Who we are
Humans and AI can empower each other by defining mutually beneficial goals. We develop models and methods that can help machines learn from humans by considering human cognitive biases and preferences. We aim to create algorithms that can optimize machine learning models according to human feedback to improve the overall system's performance.
What we do
Our group conducts studies to investigate how the use of artificial intelligence can enhance the performance of human activities and promote well-being. We seek to use artificial intelligence from different modalities, such as audio, images, text, and telemetry data, to understand human behavior from natural interactions. We collect and analyze data in the workplace to identify trends and patterns that help machines recommend better strategies to achieve our goals. This can assist humans in decision-making by helping them make judgments that are more accurately based on data.

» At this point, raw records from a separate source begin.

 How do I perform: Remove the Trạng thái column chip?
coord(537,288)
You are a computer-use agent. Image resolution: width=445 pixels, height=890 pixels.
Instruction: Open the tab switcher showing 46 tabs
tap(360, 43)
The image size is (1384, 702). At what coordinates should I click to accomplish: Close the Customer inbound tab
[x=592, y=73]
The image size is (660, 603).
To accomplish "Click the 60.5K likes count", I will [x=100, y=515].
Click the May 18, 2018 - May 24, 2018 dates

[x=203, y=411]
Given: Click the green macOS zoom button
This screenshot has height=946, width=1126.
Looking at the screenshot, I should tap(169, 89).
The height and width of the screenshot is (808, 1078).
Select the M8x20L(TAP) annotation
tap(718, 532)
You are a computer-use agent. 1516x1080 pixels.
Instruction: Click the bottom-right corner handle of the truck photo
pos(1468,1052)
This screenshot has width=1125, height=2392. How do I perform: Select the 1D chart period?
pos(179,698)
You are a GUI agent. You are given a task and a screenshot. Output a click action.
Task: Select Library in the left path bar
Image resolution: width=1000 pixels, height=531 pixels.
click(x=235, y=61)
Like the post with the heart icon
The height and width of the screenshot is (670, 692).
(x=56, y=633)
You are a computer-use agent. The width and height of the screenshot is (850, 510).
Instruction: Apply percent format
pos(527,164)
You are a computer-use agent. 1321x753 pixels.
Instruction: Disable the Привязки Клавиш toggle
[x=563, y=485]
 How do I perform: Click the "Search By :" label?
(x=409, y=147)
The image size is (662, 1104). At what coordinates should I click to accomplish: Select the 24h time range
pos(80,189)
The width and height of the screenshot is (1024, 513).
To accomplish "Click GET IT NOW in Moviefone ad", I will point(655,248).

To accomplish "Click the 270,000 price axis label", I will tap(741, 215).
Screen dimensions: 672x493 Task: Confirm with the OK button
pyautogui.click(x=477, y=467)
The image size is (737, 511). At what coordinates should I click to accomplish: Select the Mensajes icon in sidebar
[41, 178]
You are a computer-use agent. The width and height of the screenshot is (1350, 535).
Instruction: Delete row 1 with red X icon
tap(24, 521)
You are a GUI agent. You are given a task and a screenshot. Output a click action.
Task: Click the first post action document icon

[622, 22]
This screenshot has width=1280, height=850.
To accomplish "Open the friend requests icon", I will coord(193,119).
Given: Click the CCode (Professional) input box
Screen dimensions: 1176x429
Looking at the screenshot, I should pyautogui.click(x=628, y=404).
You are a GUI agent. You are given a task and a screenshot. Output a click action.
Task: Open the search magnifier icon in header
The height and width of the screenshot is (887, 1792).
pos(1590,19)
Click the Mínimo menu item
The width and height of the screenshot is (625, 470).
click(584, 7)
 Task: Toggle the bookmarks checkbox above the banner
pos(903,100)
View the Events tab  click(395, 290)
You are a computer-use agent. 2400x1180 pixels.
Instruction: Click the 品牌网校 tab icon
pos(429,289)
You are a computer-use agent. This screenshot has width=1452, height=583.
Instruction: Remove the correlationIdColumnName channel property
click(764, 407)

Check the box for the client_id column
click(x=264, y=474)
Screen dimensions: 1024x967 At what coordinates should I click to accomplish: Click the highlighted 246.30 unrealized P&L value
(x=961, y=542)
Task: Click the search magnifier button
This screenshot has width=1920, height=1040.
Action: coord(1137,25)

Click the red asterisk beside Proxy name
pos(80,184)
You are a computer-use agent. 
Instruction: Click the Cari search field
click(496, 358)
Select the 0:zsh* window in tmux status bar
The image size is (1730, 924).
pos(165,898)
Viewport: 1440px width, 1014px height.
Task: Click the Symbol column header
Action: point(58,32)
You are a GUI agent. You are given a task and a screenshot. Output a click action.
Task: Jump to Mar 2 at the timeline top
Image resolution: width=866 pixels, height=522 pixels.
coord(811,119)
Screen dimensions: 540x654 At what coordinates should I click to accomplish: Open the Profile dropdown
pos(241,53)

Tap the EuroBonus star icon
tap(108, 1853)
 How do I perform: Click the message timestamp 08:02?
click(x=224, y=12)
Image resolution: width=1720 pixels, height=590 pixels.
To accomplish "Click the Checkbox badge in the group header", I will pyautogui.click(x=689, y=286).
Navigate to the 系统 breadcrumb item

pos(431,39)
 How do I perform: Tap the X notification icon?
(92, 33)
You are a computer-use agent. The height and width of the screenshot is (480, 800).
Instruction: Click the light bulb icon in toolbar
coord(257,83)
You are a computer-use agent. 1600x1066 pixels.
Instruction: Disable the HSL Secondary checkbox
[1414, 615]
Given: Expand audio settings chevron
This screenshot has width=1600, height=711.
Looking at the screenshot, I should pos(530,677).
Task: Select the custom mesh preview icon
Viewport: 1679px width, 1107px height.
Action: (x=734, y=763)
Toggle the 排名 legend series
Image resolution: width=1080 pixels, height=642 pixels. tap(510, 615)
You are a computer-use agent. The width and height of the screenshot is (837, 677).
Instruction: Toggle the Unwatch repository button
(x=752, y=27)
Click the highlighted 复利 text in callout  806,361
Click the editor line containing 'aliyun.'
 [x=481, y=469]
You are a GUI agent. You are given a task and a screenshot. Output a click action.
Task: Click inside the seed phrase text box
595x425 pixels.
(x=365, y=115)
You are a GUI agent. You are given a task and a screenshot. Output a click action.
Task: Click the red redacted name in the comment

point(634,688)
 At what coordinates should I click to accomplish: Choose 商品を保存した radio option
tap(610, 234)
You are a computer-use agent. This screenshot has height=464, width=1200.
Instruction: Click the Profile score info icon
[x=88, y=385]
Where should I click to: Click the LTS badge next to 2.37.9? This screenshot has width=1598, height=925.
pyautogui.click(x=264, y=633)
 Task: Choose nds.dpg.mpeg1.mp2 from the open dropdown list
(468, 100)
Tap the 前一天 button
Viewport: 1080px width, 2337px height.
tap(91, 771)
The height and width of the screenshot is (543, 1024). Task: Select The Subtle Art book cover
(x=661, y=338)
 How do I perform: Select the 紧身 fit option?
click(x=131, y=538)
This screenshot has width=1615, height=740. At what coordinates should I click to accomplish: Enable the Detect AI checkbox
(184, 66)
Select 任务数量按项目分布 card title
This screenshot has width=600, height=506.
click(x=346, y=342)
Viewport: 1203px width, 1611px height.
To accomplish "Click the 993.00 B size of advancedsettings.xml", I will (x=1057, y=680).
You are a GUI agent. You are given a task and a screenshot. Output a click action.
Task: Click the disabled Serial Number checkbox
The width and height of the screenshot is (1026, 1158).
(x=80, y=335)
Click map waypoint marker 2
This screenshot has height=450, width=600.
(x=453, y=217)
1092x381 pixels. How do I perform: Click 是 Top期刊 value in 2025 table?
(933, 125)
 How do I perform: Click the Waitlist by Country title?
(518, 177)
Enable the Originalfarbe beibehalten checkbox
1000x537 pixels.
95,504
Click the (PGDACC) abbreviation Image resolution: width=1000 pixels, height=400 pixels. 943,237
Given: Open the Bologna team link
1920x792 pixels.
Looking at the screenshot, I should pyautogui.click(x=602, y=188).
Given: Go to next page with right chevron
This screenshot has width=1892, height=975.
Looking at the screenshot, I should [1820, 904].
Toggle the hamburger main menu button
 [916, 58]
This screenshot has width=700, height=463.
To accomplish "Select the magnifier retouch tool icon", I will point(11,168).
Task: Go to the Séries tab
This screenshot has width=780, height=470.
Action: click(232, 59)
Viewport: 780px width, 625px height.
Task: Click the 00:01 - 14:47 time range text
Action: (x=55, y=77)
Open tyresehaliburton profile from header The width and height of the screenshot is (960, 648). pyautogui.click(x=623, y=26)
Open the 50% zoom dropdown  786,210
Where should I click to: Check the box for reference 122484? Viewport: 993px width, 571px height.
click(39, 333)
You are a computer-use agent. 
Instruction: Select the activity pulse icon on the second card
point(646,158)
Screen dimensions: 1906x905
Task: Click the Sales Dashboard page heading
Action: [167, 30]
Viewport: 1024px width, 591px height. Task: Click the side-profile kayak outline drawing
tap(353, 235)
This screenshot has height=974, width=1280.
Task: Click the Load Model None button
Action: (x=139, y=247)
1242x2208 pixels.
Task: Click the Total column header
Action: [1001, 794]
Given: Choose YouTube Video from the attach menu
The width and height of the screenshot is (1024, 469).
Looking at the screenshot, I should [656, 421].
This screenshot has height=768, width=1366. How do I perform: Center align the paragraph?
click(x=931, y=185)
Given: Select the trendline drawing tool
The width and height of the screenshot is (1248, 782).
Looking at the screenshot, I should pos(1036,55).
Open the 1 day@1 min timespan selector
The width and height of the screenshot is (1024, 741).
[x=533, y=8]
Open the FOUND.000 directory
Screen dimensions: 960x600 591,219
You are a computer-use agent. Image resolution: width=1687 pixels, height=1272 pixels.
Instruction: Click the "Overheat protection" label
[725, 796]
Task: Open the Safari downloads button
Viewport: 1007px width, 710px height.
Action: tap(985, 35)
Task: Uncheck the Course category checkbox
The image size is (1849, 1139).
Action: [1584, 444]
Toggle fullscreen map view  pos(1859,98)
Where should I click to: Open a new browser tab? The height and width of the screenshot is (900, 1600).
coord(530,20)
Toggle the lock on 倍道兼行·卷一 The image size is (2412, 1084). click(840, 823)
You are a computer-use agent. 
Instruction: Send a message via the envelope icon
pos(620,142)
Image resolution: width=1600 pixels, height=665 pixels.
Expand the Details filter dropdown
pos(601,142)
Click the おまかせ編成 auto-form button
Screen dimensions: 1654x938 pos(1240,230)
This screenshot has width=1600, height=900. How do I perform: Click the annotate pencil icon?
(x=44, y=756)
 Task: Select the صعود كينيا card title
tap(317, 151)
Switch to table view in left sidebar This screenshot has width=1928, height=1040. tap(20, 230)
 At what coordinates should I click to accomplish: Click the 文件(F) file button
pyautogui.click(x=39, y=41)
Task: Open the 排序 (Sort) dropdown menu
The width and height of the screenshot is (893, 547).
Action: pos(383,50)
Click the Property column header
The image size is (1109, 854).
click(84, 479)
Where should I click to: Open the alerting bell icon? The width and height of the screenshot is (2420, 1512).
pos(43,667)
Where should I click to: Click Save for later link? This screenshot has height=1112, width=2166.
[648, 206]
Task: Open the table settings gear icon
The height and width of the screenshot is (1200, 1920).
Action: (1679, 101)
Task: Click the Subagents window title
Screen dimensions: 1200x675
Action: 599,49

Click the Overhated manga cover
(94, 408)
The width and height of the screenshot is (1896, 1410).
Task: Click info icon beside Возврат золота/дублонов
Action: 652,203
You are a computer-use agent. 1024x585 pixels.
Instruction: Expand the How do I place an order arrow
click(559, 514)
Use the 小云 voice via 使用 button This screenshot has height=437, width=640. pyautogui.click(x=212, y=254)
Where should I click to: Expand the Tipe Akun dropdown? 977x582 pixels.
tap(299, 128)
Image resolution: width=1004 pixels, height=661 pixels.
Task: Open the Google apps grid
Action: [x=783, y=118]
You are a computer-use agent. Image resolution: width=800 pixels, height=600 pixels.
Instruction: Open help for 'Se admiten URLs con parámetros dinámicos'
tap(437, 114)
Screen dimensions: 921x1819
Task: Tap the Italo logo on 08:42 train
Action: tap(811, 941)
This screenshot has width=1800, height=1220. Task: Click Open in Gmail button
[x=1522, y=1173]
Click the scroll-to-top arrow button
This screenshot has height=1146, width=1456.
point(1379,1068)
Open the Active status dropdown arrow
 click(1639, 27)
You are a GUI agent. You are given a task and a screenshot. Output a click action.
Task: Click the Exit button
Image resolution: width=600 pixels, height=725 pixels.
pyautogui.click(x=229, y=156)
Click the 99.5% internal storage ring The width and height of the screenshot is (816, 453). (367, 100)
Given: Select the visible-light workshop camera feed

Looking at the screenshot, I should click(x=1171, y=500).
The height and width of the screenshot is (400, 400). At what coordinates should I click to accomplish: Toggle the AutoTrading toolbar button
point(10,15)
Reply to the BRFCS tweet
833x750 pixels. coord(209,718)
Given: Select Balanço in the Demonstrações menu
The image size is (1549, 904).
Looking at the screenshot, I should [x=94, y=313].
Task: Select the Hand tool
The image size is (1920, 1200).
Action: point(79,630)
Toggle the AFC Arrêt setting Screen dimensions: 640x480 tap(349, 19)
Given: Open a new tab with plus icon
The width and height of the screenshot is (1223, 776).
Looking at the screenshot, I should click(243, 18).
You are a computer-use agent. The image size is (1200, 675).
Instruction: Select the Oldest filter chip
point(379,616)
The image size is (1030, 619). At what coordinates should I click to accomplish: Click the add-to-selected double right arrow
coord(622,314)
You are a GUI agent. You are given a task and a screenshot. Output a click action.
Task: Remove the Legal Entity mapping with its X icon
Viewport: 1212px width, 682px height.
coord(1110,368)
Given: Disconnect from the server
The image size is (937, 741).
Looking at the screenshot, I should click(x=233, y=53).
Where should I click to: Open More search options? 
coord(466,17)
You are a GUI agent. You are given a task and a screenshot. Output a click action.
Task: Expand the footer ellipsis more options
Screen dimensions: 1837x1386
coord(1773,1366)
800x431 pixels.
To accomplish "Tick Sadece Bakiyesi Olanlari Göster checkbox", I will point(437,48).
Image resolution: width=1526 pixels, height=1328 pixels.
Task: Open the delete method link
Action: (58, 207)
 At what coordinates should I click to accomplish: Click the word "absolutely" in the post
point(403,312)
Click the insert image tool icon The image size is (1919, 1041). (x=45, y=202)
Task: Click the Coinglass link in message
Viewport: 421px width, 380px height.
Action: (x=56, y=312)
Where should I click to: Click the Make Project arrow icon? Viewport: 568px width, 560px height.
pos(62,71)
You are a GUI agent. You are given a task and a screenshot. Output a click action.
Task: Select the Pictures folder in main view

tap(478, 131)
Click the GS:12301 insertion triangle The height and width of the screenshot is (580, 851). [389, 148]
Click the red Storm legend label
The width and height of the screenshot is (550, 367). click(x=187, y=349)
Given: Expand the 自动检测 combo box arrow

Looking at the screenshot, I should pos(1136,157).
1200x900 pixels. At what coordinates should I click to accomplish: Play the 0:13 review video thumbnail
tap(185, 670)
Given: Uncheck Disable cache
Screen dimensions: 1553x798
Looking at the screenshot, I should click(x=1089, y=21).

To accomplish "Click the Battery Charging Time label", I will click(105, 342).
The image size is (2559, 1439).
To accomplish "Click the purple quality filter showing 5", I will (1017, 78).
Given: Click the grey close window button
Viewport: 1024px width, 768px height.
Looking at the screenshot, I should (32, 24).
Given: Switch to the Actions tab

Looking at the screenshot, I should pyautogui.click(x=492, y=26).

We perform real-world experiments to identify current technologies' feasibility in the wild. We explore the limitations of technology and define mitigation strategies to create accountable solutions. These tools are evaluated by users, whose feedback feeds the systems for continuous improvement. The main goal of our research is to understand how smart tools can help people to reach new opportunities and improve their lives.
Use Inspired AI
- Our technology is designed to provide solutions to common challenges in multiple contexts.
- We identify scenarios in which AI technologies can assist decision-making.
- Our approach provides the perspectives of the different stakeholders in a process.
Human-Centric Approach
- We involve humans in all the workflow steps of designing a smart solution.
- Our approach uses participatory design to include the opinion of multiple actors.
- We use Human-Centered AI design principles to define solutions that align with our interests.